I update the release configuration in my project to have a valid fallback IP if the container is running outside the swarm:

# Get the IP address for the Docker service overlay network
get_overlay_ip() {
  # Get all IP addresses
  IPS=$(hostname -I)

  for IP in $IPS; do
    # Check if the IP address is within the expected range (10.0.1.0/24)
    if echo $IP | grep -q "^10\.0\.1\."; then
      echo $IP
      return
    fi
  done

  echo "127.0.0.1"
}

IP_ADDRESS=$(get_overlay_ip)

# Set the release to work across nodes.
# RELEASE_DISTRIBUTION must be "sname" (local), "name" (distributed) or "none".
export RELEASE_DISTRIBUTION=name
export RELEASE_NODE=<%= @release.name %>@${IP_ADDRESS}

Connecting to PostgreSQL

I commit the changes and rebuild the container. I set the variable DATABASE_URL in my local shell environment with the format of ecto://USER:PASS@HOST/DATABASE. For USER, PASS, and DATABASE I’m using the values I previously configured for PostgreSQL. I set HOST to host.docker.internal:5432 which will use the host machine’s port within Docker containers.

Next, I start the container and pass in the required environment variables for the application.

docker run -e SECRET_KEY_BASE=$MINOTAUR_SECRET_KEY_BASE -e DATABASE_URL=$MINOTAUR_DATABASE_URL  minotaur:ecto

The container crashes with an unhelpful error in the crash dump:

Slogan: Runtime terminating during boot (terminating)

The only thing that changed before getting this error was setting DATABASE_URL. I try again, but replace the password segment of the URL with the text password to see what happens if the credentials are incorrect. This time the application boots successfully, but the Postgrex module logs errors due to failed connections which is what I would expect with the wrong password.
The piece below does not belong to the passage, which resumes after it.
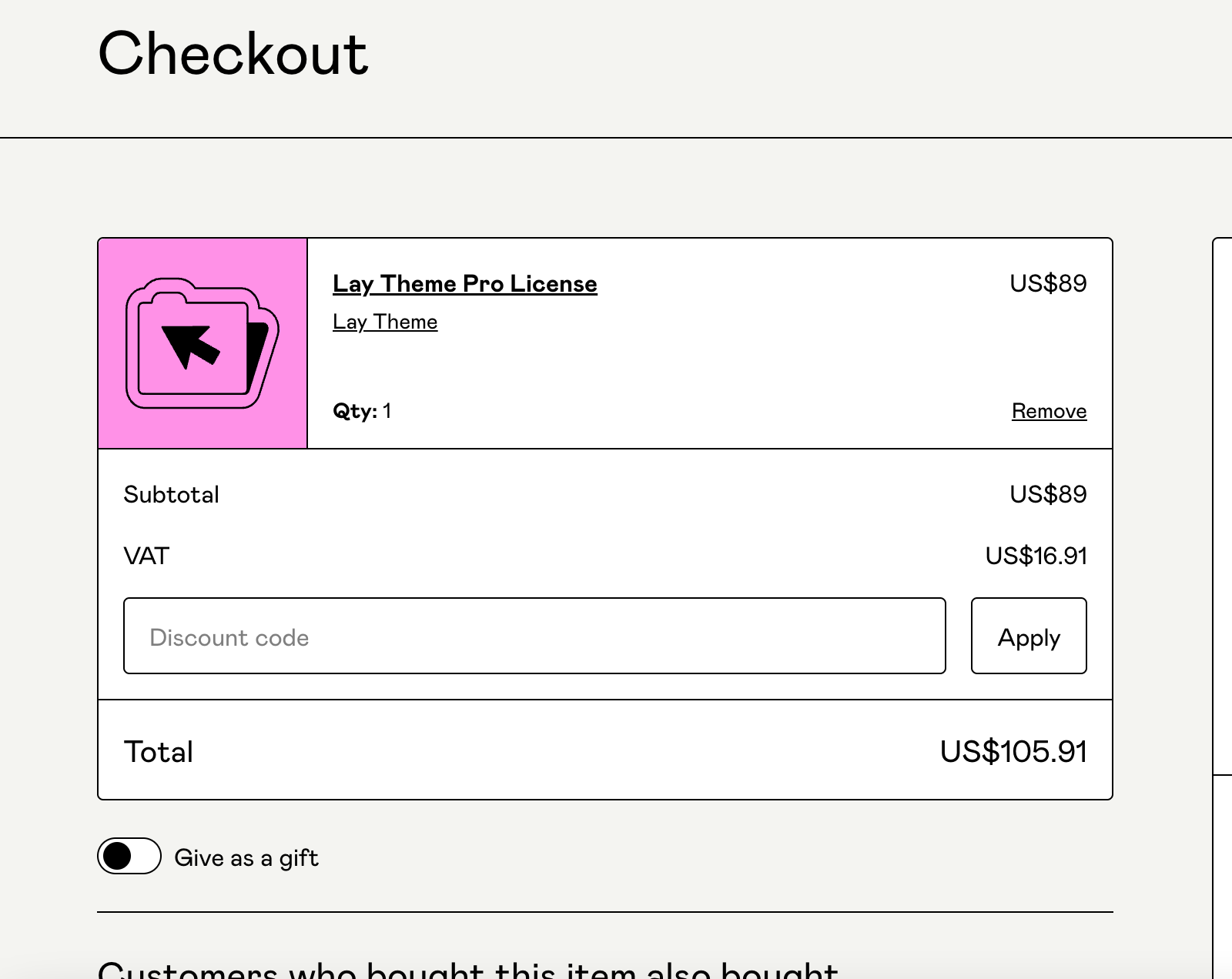
Task: Focus the Discount code field
Action: coord(534,636)
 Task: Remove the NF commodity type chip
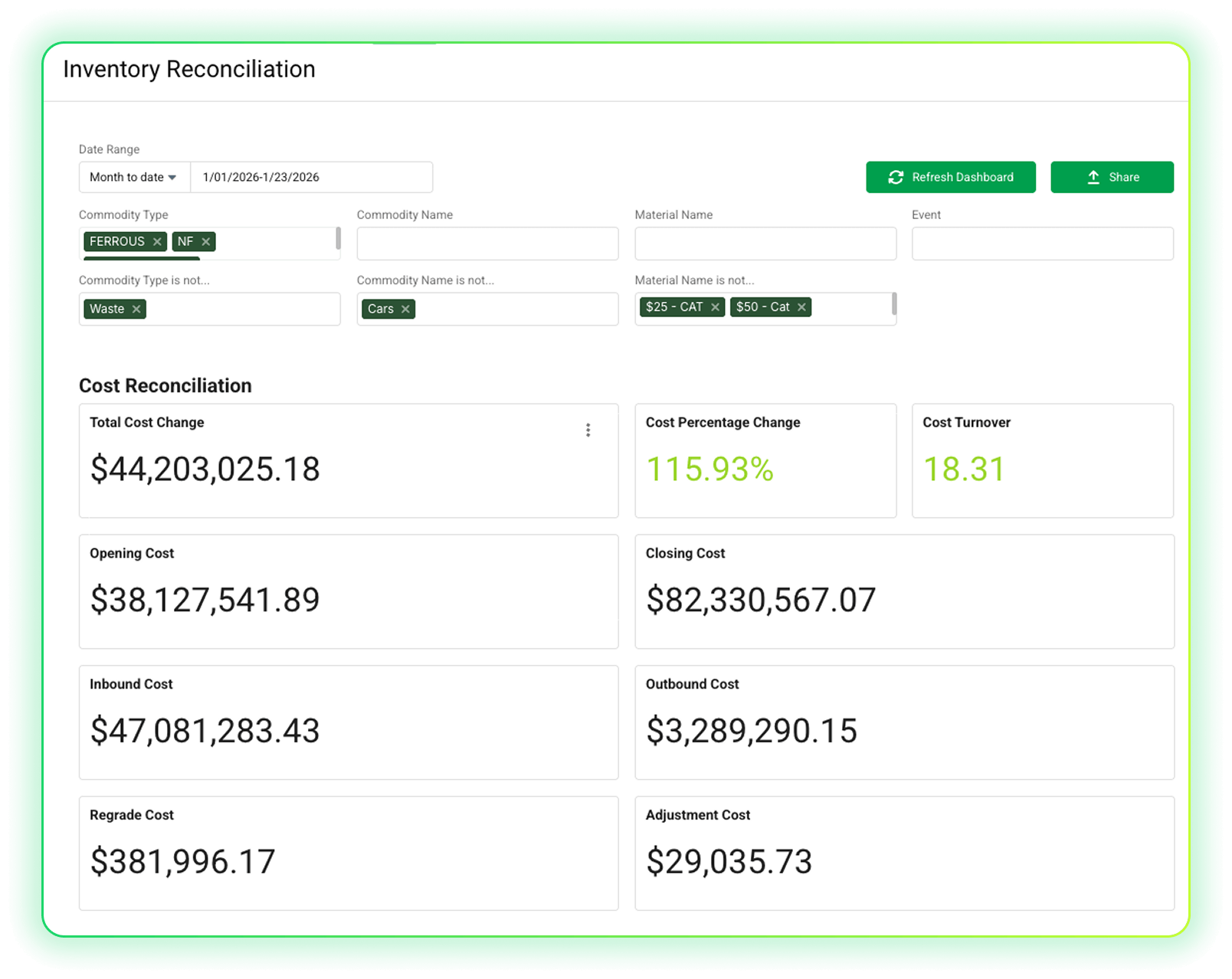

However, the logged errors are showing issues with the domain not existing.

[error] Postgrex.Protocol (#PID<0.1953.0>) failed to connect: ** (DBConnection.ConnectionError) tcp connect (host.docker.internal:5432): non-existing domain - :nxdomain

Using the wrong password allowed the application to boot which means there is likely an encoding problem with special characters in the password. The other issue is the Docker DNS is not resolving the hostname.

The Docker docs show I need to pass --add-host=host.docker.internal:host-gateway to the run command to map host.docker.internal to the host’s local IP.

Running the container with the --add-host parameter allows the hostname to resolve, but the connection times out since I’m still using the dummy password.

[error] Postgrex.Protocol (#PID<0.1951.0>) failed to connect: ** (DBConnection.ConnectionError) tcp connect (host.docker.internal:5432): timeout

Looking at my production password, I see it contains a # character which is going to cause problems if not encoded. I take the quick path around the problem by just I updating the password in PostgreSQL to remove that character and update DATABASE_URL to match it. Unfortunately, I’m still seeing the a timeout when trying to connect so I’ll have to continue this investigation.